● **Given text**:
************

Underground pre-production development commences in Year 1, after the portal position is exposed. Full underground production starts in Year 2 and is maintained until Year 8, targeting an average of 365,000tpa of high grade ore. Gold production over life of project is estimated at 550,000 ounces with peak production of around 85,000 ounces per annum in Years 2 to 6

Metallurgical Testwork
To provide a basis for the Scoping Study a metallurgical testwork program was undertaken immediately prior to the commencement of the Scoping Study to determine the metallurgical properties of the mineralisation.
The testwork showed that the deposit contains both free milling and refractory ore.

Significantly, the refractory material performed very well during the flotation tests where a high gold grade, sulphide concentrate was produced at a very low mass pull. Gold recoveries of 91.3% were achieved in 2.9% of the mass at a grade of 46.35 g/t gold.
Further testwork has been recommended by METS.

Capital and Operating Cost Estimates
Capital and operating cost estimates have been developed by METS for the proposed process plant with a capacity of 1 Mtpa with an accuracy of  ±35%.
The capital cost estimate for a new processing plant is $108M. The estimate is calculated through the addition of direct and indirect costs and a contingency allowance to cover the level of risk associated with a project of this level and scope. Other initial capital items include infrastructure ($10M) and pre-stripping ($37M). An additional sustaining capital cost over the life of the project is estimated at $89M, including underground development.

 Cash costs per oz around $760.

There have also been recent board changes.
Aphrodite Gold Limited (ASX:AQQ) advises that Director Peter Buttigieg, also the Company’s largest individual Shareholder, has been elected to the role of non-executive Chairman.

************

● **Record list**:
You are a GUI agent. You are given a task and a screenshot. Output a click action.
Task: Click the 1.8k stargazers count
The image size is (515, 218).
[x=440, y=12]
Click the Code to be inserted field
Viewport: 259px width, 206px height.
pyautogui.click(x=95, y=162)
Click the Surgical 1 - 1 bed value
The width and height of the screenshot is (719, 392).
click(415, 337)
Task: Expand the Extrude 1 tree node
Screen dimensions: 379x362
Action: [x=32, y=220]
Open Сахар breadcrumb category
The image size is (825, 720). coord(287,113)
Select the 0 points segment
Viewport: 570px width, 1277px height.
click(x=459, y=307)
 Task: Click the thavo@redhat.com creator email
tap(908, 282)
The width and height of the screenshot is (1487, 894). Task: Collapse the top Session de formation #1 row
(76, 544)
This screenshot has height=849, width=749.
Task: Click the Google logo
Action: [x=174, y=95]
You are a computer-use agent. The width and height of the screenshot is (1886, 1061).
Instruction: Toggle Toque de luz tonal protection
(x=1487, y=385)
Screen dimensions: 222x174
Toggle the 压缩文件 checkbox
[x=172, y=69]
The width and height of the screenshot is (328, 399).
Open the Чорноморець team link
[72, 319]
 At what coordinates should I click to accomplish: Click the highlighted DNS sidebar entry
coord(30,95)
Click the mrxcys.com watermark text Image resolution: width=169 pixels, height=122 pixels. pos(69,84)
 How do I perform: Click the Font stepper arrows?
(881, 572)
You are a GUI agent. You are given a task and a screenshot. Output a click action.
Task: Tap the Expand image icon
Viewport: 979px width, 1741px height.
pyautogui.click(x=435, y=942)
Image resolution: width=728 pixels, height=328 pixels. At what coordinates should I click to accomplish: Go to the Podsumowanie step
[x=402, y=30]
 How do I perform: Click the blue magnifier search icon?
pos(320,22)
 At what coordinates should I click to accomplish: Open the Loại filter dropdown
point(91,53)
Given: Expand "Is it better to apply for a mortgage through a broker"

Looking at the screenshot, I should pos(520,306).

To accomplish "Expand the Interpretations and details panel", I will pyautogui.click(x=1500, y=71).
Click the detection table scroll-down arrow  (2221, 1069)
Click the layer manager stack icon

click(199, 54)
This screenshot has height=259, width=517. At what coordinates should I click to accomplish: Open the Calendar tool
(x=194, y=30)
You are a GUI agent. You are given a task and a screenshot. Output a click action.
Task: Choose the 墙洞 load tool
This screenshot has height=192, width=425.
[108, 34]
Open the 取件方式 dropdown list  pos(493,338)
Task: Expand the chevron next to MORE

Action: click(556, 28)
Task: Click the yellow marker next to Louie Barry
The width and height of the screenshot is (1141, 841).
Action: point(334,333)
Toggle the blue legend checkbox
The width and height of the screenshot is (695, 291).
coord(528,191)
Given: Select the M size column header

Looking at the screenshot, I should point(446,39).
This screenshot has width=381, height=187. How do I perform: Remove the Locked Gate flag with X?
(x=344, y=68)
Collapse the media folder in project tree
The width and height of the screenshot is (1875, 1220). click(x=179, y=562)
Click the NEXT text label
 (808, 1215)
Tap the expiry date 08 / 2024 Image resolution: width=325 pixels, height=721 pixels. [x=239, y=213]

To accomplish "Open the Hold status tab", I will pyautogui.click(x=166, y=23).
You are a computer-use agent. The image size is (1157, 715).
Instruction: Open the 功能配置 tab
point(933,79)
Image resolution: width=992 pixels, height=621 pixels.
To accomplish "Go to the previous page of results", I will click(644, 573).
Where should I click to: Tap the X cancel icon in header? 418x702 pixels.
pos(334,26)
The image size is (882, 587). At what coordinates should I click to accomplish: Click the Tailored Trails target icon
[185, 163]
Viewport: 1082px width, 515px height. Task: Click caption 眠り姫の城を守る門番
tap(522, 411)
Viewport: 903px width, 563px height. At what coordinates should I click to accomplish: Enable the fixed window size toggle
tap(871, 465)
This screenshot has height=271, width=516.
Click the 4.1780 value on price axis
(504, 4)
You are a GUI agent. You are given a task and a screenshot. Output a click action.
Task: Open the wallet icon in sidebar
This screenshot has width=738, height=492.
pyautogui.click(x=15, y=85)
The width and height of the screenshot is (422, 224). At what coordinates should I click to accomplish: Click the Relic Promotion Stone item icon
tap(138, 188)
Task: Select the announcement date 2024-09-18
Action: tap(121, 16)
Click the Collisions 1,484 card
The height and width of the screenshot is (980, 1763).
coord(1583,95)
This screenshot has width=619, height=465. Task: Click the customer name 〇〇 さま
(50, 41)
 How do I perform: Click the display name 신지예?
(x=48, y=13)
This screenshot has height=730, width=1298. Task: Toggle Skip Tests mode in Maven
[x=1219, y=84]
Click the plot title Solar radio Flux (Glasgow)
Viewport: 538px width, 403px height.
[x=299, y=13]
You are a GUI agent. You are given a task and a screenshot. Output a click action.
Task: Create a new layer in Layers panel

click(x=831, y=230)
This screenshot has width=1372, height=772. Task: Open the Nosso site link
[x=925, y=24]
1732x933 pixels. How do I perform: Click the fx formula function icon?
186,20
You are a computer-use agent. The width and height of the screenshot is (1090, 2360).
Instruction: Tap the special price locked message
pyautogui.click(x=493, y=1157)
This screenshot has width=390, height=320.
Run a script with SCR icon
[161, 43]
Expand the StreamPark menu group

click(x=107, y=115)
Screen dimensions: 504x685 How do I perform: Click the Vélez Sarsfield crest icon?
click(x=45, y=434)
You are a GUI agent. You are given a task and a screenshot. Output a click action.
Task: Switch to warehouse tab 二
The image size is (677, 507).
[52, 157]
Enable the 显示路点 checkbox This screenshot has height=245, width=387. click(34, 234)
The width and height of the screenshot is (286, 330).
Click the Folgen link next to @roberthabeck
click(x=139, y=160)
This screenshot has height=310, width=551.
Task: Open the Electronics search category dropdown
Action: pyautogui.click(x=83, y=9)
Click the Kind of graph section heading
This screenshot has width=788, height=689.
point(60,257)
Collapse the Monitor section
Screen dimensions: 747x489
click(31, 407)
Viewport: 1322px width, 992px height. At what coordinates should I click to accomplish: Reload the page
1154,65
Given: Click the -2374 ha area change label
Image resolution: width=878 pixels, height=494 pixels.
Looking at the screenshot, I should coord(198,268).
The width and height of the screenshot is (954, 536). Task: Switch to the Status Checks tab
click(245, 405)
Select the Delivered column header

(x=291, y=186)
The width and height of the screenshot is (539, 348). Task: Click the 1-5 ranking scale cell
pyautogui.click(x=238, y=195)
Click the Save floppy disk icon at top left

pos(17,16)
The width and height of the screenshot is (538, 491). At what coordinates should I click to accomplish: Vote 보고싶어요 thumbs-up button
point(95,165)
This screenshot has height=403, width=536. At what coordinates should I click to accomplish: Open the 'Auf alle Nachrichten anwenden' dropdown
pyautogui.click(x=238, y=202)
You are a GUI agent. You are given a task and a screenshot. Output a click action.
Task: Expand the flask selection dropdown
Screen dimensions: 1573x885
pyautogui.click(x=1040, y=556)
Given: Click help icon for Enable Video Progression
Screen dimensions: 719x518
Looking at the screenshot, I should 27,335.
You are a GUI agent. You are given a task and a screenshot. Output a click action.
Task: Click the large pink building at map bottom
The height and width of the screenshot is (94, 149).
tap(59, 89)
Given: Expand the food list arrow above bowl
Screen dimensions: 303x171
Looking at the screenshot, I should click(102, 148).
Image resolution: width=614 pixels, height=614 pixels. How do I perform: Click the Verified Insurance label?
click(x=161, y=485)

************

● **Exercise task A**: In the scoping study excerpt, what is the capital cost estimate for a new processing plant?
● **Exercise task B**: Write the next part of the scoping study excerpt, starting after its final sentence.
The listing comes from a different source than the scoping study excerpt.

● **Output A**: $108M.

● **Output B**:
The Company is pleased to also advise of the appointment of Melbourne based Paul Maurice Weston as Marketing Director. Paul is a highly experienced corporate marketing consultant whose role will be to increase market and investor awareness of Aphrodite and its Aphrodite Gold Project near Kalgoorlie in Western Australia.
He has acted as a Director of and consultant to a number of ASX listed mining companies, and has assisted to obtain ASX, FTSE or NASDAQ listing for them as well as domestic and international interest and support. This included arrangement of press, business television, independent investment analysis and investor presentations.
His market successes includes developing British Telecom’s Australian subsidiary (BT Australia) from start up to 15,000 business customers and $140 million p/a sales in less than 2 years.


----------



## System (9 January 2018)

On January 8th, 2018, Aphrodite Gold Limited (AQQ) was removed from the ASX's official list in accordance with Listing Rule 17.11, following implementation of the scheme of arrangement by which Spitfire Materials Limited acquired all of the Company’s issued capital.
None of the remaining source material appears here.